My parents are authoritative. They give both me and my sister rules on how we should behave in general, although they give us leeway if we do things for them like chores. If we have a stressful situation or want to discuss something that is personal, we have the opportunity to do that, no matter the time of day. Whenever I get a grade I’m not particularly pleased about, my Mom or Dad will talk with me about it, while reassuring me I have many more exams to go and that getting one mediocre grade isn’t going to make me flunk the class.

  • Consider a situation where someone you know has experienced the death of a close friend or relative. What information would you share with them?

If someone I knew had lost a family member or close friend, I would do all I can to comfort them. I would suggest that instead of mourning your lost indefinitely, you should partake in other activities that you enjoy. Hobbies and sports, things that you enjoyed doing before can help calm you down, and allow you to look to the future instead of dwelling on the past. They’re still a part of you, their memories live on in you and you have to share them with others to help spread what they have taught you to others, so that they can learn and teach their children the lessons you were taught.

Final Thoughts:

A baby’s various reflexes was difficult for me to understand. This could possibly be because I myself don’t have children (least not yet). Though I hope to one day experience this, especially since I now have a better understanding of what my baby’s doing as they develop and grow.
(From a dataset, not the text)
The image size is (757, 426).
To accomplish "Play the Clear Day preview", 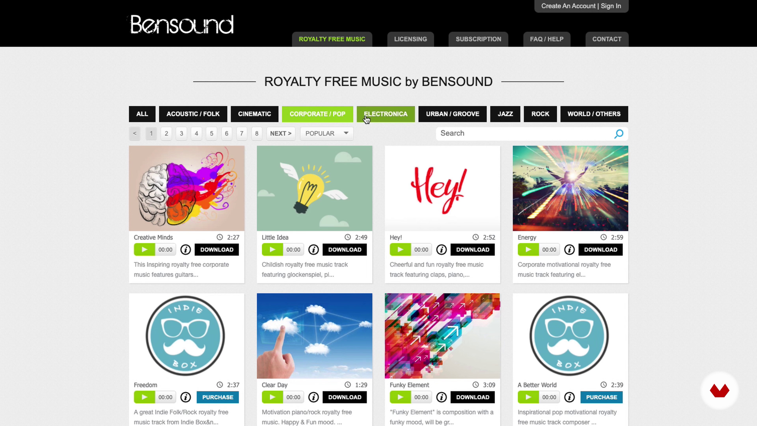I will click(x=272, y=397).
YouTube Videos with My Explanations

  • Find YouTube videos that illustrate at least one concept from Piaget’s sensorimotor stage and at least one concept from the preoperational stage. Provide a link to those videos, and briefly summarize how what happens in the videos illustrates the concepts you've chosen.

First video demonstrating Piaget’s sensorimotor stage:

In this video we see that the girl (now age 2) has begun to sing, and wash the dishes. While she’s washing the dishes she repeats the words of the song, even though she’s saying, “Peas and Toast” she’s demonstrating Piaget’s sensorimotor stage as she is clearly cleaning the dishes.
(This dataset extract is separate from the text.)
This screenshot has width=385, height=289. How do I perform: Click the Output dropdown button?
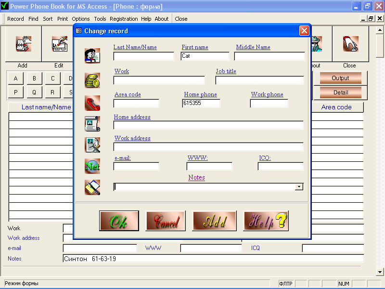340,78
Second video demonstrates Piaget’s preoperational stage:

Over the course of this video the researcher tests to see if the child understands the concept of conservation. The first part starts with two glasses with the same amount of liquid in each glass, however when the researcher pours one of the glasses into a taller beaker, the child immediately assumes the taller glass has more juice, since the object is taller. The next part deals with amount of coins, both rows have exactly five rows, although when the researcher spaces out the coins in the top row the child assumes the top row has more coins since there is more space between coins. Finally, the researcher shares crackers with the child, when one of them has more crackers than the other though the child suggests to break the crackers in half, so that both the researcher and the child have the same amount of crackers making it fair.